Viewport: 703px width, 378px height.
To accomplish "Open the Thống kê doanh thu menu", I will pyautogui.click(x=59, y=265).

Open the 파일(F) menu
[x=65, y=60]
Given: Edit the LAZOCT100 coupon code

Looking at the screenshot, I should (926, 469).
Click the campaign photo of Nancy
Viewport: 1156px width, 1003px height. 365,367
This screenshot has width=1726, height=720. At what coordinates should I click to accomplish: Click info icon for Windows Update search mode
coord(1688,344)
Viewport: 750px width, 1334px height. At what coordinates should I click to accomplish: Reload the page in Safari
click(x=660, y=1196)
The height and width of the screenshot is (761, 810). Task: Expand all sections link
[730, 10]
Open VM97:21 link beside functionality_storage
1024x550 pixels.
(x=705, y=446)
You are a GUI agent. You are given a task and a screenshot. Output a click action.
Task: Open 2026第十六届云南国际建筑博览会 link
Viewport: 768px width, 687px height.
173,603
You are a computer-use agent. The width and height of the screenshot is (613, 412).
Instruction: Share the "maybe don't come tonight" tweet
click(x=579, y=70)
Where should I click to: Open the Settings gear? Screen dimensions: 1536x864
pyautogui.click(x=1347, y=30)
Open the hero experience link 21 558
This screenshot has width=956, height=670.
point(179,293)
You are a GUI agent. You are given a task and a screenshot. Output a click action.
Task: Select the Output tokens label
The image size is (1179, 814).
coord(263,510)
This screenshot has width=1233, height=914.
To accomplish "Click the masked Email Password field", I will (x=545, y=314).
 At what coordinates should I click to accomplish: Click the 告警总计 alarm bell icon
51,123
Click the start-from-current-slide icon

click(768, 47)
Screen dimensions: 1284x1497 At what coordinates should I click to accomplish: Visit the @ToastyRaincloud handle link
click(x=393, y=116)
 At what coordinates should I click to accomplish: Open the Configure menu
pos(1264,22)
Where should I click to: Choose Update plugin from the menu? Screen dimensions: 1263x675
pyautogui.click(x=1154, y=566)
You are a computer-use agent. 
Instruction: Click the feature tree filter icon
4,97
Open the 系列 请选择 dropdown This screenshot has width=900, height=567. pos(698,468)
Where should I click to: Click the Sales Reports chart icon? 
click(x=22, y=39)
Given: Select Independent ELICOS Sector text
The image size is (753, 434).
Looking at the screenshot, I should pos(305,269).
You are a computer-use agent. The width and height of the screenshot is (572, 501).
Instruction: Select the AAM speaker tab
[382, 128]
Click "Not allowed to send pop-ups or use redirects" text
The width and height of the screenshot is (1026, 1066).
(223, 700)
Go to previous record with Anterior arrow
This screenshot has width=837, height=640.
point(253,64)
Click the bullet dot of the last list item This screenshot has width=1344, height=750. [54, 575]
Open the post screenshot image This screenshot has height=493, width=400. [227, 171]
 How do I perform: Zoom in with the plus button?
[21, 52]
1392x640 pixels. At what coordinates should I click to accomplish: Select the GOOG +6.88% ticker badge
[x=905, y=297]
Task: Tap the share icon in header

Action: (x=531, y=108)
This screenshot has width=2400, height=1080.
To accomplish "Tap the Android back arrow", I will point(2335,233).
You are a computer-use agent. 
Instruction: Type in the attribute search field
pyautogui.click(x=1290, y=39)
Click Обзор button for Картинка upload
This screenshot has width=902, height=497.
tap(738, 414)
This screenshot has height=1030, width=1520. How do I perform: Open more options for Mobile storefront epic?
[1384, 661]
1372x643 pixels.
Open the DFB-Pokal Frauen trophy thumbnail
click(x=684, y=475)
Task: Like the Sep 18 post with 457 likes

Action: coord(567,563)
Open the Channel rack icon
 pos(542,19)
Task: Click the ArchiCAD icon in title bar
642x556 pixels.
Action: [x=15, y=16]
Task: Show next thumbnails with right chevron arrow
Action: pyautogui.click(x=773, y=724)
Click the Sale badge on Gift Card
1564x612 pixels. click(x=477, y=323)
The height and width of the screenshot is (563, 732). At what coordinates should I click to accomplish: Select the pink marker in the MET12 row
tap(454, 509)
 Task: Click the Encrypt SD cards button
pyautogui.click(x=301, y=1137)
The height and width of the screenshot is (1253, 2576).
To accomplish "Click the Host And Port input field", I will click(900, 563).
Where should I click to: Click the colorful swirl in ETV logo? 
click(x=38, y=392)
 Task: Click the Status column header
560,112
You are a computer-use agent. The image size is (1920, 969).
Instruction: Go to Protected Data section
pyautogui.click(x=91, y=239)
───
Your assignment ▸
Using the data above, return each line exactly as written.

Exercise solution ▸
Viewport: 703px width, 378px height.
To accomplish "Open the Thống kê doanh thu menu", I will pyautogui.click(x=59, y=265).

Open the 파일(F) menu
[x=65, y=60]
Given: Edit the LAZOCT100 coupon code

Looking at the screenshot, I should (926, 469).
Click the campaign photo of Nancy
Viewport: 1156px width, 1003px height. 365,367
This screenshot has width=1726, height=720. At what coordinates should I click to accomplish: Click info icon for Windows Update search mode
coord(1688,344)
Viewport: 750px width, 1334px height. At what coordinates should I click to accomplish: Reload the page in Safari
click(x=660, y=1196)
The height and width of the screenshot is (761, 810). Task: Expand all sections link
[730, 10]
Open VM97:21 link beside functionality_storage
1024x550 pixels.
(x=705, y=446)
You are a GUI agent. You are given a task and a screenshot. Output a click action.
Task: Open 2026第十六届云南国际建筑博览会 link
Viewport: 768px width, 687px height.
173,603
You are a computer-use agent. The width and height of the screenshot is (613, 412).
Instruction: Share the "maybe don't come tonight" tweet
click(x=579, y=70)
Where should I click to: Open the Settings gear? Screen dimensions: 1536x864
pyautogui.click(x=1347, y=30)
Open the hero experience link 21 558
This screenshot has width=956, height=670.
point(179,293)
You are a GUI agent. You are given a task and a screenshot. Output a click action.
Task: Select the Output tokens label
The image size is (1179, 814).
coord(263,510)
This screenshot has width=1233, height=914.
To accomplish "Click the masked Email Password field", I will (x=545, y=314).
 At what coordinates should I click to accomplish: Click the 告警总计 alarm bell icon
51,123
Click the start-from-current-slide icon

click(768, 47)
Screen dimensions: 1284x1497 At what coordinates should I click to accomplish: Visit the @ToastyRaincloud handle link
click(x=393, y=116)
 At what coordinates should I click to accomplish: Open the Configure menu
pos(1264,22)
Where should I click to: Choose Update plugin from the menu? Screen dimensions: 1263x675
pyautogui.click(x=1154, y=566)
You are a computer-use agent. 
Instruction: Click the feature tree filter icon
4,97
Open the 系列 请选择 dropdown This screenshot has width=900, height=567. pos(698,468)
Where should I click to: Click the Sales Reports chart icon? 
click(x=22, y=39)
Given: Select Independent ELICOS Sector text
The image size is (753, 434).
Looking at the screenshot, I should pos(305,269).
You are a computer-use agent. The width and height of the screenshot is (572, 501).
Instruction: Select the AAM speaker tab
[382, 128]
Click "Not allowed to send pop-ups or use redirects" text
The width and height of the screenshot is (1026, 1066).
(223, 700)
Go to previous record with Anterior arrow
This screenshot has width=837, height=640.
point(253,64)
Click the bullet dot of the last list item This screenshot has width=1344, height=750. [54, 575]
Open the post screenshot image This screenshot has height=493, width=400. [227, 171]
 How do I perform: Zoom in with the plus button?
[21, 52]
1392x640 pixels. At what coordinates should I click to accomplish: Select the GOOG +6.88% ticker badge
[x=905, y=297]
Task: Tap the share icon in header

Action: (x=531, y=108)
This screenshot has width=2400, height=1080.
To accomplish "Tap the Android back arrow", I will point(2335,233).
You are a computer-use agent. 
Instruction: Type in the attribute search field
pyautogui.click(x=1290, y=39)
Click Обзор button for Картинка upload
This screenshot has width=902, height=497.
tap(738, 414)
This screenshot has height=1030, width=1520. How do I perform: Open more options for Mobile storefront epic?
[1384, 661]
1372x643 pixels.
Open the DFB-Pokal Frauen trophy thumbnail
click(x=684, y=475)
Task: Like the Sep 18 post with 457 likes

Action: coord(567,563)
Open the Channel rack icon
 pos(542,19)
Task: Click the ArchiCAD icon in title bar
642x556 pixels.
Action: [x=15, y=16]
Task: Show next thumbnails with right chevron arrow
Action: pyautogui.click(x=773, y=724)
Click the Sale badge on Gift Card
1564x612 pixels. click(x=477, y=323)
The height and width of the screenshot is (563, 732). At what coordinates should I click to accomplish: Select the pink marker in the MET12 row
tap(454, 509)
 Task: Click the Encrypt SD cards button
pyautogui.click(x=301, y=1137)
The height and width of the screenshot is (1253, 2576).
To accomplish "Click the Host And Port input field", I will click(900, 563).
Where should I click to: Click the colorful swirl in ETV logo? 
click(x=38, y=392)
 Task: Click the Status column header
560,112
You are a computer-use agent. The image size is (1920, 969).
Instruction: Go to Protected Data section
pyautogui.click(x=91, y=239)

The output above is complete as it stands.